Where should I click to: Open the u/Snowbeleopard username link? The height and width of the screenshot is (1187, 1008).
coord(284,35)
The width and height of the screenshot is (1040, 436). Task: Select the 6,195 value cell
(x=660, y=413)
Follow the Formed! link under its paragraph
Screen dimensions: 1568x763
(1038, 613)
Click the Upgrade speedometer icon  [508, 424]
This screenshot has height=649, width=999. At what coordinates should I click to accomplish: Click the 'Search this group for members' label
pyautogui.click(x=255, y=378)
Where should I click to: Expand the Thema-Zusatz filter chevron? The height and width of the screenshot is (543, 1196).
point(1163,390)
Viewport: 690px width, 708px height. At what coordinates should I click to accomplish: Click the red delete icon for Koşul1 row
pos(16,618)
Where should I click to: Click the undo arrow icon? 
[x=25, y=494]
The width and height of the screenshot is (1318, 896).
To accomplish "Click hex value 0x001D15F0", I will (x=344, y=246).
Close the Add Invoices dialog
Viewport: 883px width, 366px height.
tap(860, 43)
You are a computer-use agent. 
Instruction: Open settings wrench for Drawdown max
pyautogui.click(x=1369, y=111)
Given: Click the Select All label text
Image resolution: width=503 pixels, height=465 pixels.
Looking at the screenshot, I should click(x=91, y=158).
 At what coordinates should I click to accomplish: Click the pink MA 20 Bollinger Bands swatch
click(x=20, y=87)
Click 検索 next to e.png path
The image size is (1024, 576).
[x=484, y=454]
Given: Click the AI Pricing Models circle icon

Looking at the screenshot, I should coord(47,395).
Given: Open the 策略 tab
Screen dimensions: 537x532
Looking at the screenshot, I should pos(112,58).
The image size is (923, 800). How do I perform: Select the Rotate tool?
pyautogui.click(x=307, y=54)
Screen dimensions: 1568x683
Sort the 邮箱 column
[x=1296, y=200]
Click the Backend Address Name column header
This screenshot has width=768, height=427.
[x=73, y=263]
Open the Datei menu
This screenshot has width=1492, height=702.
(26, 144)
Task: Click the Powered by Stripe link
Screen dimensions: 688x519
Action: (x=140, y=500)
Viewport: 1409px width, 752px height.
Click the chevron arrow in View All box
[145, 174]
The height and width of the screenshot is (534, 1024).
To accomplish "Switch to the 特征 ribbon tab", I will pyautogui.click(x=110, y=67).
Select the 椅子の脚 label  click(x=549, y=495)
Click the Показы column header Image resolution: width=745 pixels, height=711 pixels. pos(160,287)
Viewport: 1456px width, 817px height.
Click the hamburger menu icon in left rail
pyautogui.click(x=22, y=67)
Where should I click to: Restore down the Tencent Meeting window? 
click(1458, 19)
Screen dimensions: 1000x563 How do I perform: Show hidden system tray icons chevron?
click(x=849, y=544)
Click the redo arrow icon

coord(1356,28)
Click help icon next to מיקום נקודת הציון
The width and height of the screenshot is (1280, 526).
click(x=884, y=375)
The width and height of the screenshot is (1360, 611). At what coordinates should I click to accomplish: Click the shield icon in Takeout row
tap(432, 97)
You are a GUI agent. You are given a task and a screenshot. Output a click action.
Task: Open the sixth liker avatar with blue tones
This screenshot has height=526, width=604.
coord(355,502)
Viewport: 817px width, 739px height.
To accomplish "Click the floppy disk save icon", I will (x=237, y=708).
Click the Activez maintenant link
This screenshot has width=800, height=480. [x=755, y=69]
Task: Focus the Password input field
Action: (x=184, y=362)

..........

Word for word, copy out the entries.

**RESULT OF THIS TASK**
Where should I click to: Open the u/Snowbeleopard username link? The height and width of the screenshot is (1187, 1008).
coord(284,35)
The width and height of the screenshot is (1040, 436). Task: Select the 6,195 value cell
(x=660, y=413)
Follow the Formed! link under its paragraph
Screen dimensions: 1568x763
(1038, 613)
Click the Upgrade speedometer icon  [508, 424]
This screenshot has height=649, width=999. At what coordinates should I click to accomplish: Click the 'Search this group for members' label
pyautogui.click(x=255, y=378)
Where should I click to: Expand the Thema-Zusatz filter chevron? The height and width of the screenshot is (543, 1196).
point(1163,390)
Viewport: 690px width, 708px height. At what coordinates should I click to accomplish: Click the red delete icon for Koşul1 row
pos(16,618)
Where should I click to: Click the undo arrow icon? 
[x=25, y=494]
The width and height of the screenshot is (1318, 896).
To accomplish "Click hex value 0x001D15F0", I will (x=344, y=246).
Close the Add Invoices dialog
Viewport: 883px width, 366px height.
tap(860, 43)
You are a computer-use agent. 
Instruction: Open settings wrench for Drawdown max
pyautogui.click(x=1369, y=111)
Given: Click the Select All label text
Image resolution: width=503 pixels, height=465 pixels.
Looking at the screenshot, I should click(x=91, y=158).
 At what coordinates should I click to accomplish: Click the pink MA 20 Bollinger Bands swatch
click(x=20, y=87)
Click 検索 next to e.png path
The image size is (1024, 576).
[x=484, y=454]
Given: Click the AI Pricing Models circle icon

Looking at the screenshot, I should coord(47,395).
Given: Open the 策略 tab
Screen dimensions: 537x532
Looking at the screenshot, I should pos(112,58).
The image size is (923, 800). How do I perform: Select the Rotate tool?
pyautogui.click(x=307, y=54)
Screen dimensions: 1568x683
Sort the 邮箱 column
[x=1296, y=200]
Click the Backend Address Name column header
This screenshot has width=768, height=427.
[x=73, y=263]
Open the Datei menu
This screenshot has width=1492, height=702.
(26, 144)
Task: Click the Powered by Stripe link
Screen dimensions: 688x519
Action: (x=140, y=500)
Viewport: 1409px width, 752px height.
Click the chevron arrow in View All box
[145, 174]
The height and width of the screenshot is (534, 1024).
To accomplish "Switch to the 特征 ribbon tab", I will pyautogui.click(x=110, y=67).
Select the 椅子の脚 label  click(x=549, y=495)
Click the Показы column header Image resolution: width=745 pixels, height=711 pixels. pos(160,287)
Viewport: 1456px width, 817px height.
Click the hamburger menu icon in left rail
pyautogui.click(x=22, y=67)
Where should I click to: Restore down the Tencent Meeting window? 
click(1458, 19)
Screen dimensions: 1000x563 How do I perform: Show hidden system tray icons chevron?
click(x=849, y=544)
Click the redo arrow icon

coord(1356,28)
Click help icon next to מיקום נקודת הציון
The width and height of the screenshot is (1280, 526).
click(x=884, y=375)
The width and height of the screenshot is (1360, 611). At what coordinates should I click to accomplish: Click the shield icon in Takeout row
tap(432, 97)
You are a GUI agent. You are given a task and a screenshot. Output a click action.
Task: Open the sixth liker avatar with blue tones
This screenshot has height=526, width=604.
coord(355,502)
Viewport: 817px width, 739px height.
To accomplish "Click the floppy disk save icon", I will (x=237, y=708).
Click the Activez maintenant link
This screenshot has width=800, height=480. [x=755, y=69]
Task: Focus the Password input field
Action: (x=184, y=362)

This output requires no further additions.